Ülkeye yabancı sermaye gelmesin diye sürekli güven bunalımı pompalayanlar, karamsarlık üretenler, “Bu ülkede can ve mal güvenliği yok!” diye siyaset ürettiler. Bu tutum ve davranışları unutmuş olacaklar ki, ülkeye yabancı yatırımcının gelmemesini hükümetin beceriksizliğine bağlamaktadırlar. BAE gibi ülkelerin yatırım yapma kararı ile bu sefer de, “Dur bakalım bunun altında ne var? Hangi tavizleri verdiler” gibi tezviratta bulunuyorlar. “Yok, efendim düne kadar düşman oldukları bu ülkeyle nasıl işbirliği yapılırmış?” Bilmedikleri ise, ülkeler arasında ebedi dostluk ve düşmanlık söz konusu değildir. Ülkelerin çıkarları her daim ön plandadır. Küreselleşmenin getirdiği bu imkânın dışında bir tutum Kuzey Kore seviyesidir ki bunu kabul etmek mümkün değildir.
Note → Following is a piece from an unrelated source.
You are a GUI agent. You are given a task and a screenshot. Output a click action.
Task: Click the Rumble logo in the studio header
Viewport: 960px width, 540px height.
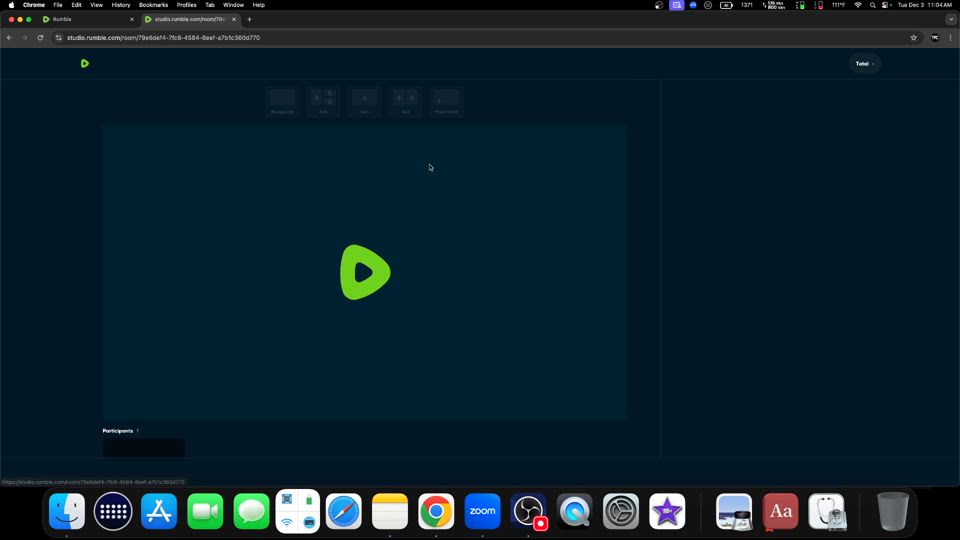point(85,63)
Son iki yılda Pandemi dolayısı ile tüm dünya bir darboğaza girmiştir. Bunun yanında küresel enflasyonun artması, dışa bağımlı enerji girdileri ile ekonomik olarak sıkıntıya düşmek elzemdir. Ekonomik göstergelerimiz döviz kurundaki bu anormal artışın gerekçesi olamaz. Bölgesinde ve dünyada lider ülke pozisyonuna yükseldikçe bunu hazmetmeleri kolay olmayacaktır. Ekonomik saldırıları bu kapsamda değerlendirmek gerekmektedir. Bazı kişilerin devlet/hükümet ayrımı ile ortaya koydukları argüman haklı değildir. Hükümete zarar verirken bunun doğal uzantısı olan devlete zarar verdiklerinin ayırdında olmayanların ezber söylemlerle varacakları bir yer yoktur.
Sonuç olarak; bütün bu süreçleri kendi nefisleri üzerinden okuyanların gemiyi terk etmeleri ise ibretliktir. Kendi çıkarlarını ülkenin çıkarları üstünde görenler ile varılacak bir hedef yoktur. Bu süreci istismar ederek fırsatçılık yapanları tarih affetmeyecektir. Muhalefetin bu dağınık ve kakofoni durumunu görünce, “Yaparsa yine bu iktidar yapar” durumu pekişmektedir. İdeolojik körlükle vicdanları kararmış bazı kesimler için bütün bunlar bir şey ifade etmediği için sözüm aklıselimler içindir.